Ma révolte est celle d’un Canadien français, ses mots et ses tournures de phrases sont canadiens-français, plus spécifiquement montréalais, jouaux. Mais il y a aussi le ton personnel, le langage personnel qui met sa marque, car c’est quand même moi qui écris, un individu, et non pas la collectivité[38].

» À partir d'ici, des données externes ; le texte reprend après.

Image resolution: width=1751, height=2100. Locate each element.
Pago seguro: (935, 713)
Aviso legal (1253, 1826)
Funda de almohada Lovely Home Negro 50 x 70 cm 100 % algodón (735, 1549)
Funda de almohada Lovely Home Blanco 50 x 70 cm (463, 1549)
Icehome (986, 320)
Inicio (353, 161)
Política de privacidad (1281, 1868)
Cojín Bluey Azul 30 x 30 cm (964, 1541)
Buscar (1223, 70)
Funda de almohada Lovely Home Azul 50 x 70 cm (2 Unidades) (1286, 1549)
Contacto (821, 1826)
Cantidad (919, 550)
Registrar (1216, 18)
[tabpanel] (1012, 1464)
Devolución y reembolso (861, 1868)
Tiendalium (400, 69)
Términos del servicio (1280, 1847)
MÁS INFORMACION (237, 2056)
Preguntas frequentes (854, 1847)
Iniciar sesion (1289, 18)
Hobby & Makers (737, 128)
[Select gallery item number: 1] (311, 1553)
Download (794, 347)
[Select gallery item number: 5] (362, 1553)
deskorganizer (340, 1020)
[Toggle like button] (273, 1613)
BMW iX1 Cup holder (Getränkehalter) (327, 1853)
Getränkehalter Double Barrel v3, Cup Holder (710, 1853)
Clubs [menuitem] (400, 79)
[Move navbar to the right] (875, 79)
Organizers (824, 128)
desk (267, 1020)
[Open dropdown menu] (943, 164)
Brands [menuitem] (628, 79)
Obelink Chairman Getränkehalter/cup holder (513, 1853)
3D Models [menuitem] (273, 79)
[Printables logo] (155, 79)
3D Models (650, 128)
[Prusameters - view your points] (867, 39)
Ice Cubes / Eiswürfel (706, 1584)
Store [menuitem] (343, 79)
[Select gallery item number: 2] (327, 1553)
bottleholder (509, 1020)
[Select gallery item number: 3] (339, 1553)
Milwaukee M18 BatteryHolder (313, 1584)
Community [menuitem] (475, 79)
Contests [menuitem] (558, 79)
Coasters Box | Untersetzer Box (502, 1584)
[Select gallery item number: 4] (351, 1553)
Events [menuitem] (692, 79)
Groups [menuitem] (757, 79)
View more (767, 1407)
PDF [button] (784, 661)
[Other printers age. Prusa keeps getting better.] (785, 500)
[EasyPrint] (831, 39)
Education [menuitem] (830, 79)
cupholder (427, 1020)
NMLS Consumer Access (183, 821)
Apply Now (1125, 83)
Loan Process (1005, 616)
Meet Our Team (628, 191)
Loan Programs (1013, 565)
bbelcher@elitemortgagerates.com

La plupart des désaveux de Renaud sont venus des années après la publication du Cassé, lorsque, d’après Robert Major, il était déjà trop tard de faire marche arrière : « Le mal […] était déjà fait. Le cassé était irrémédiablement identifié au mouvement Parti pris et les circonstances biographiques de sa rédaction n’importaient plus[39]. » Le roman avait accompli l’objectif même de Parti pris en justifiant sa thèse sur la condition aliénée du colonisé québécois : le seul réceptacle pour la violence qui lui est faite au quotidien est un langage violent à outrance. Avec ses « personnages profondément aliénés, dépossédés de tout, même de leur identité, réduits à l’état de loques, menant la vie d’un lumpenproletariat dépourvu de toute possibilité de rédemption[40] », Le cassé se met en scène « comme une illustration exemplaire de la dépossession collective[41] ». Il aurait donc dépassé les intentions initiales de son auteur en se transformant en symbole de révolte et de lutte pour l’émancipation des Québécois. Après tout, comme l’écrit Roland Barthes, on ne peut répondre à la question de « Qui parle? » lorsqu’on parle de l’écrivain, car sa parole se décline dans l'absence : « L’écriture est destruction de toute voix, de toute origine »; cette neutralité contradictoire de l’écriture « où vient se perdre toute identité, à commencer par celle-là même qui écrit[42] » heurte de front les désaveux de Renaud, qui ne pourra par la suite récupérer le roman hors de sa dimension engagée.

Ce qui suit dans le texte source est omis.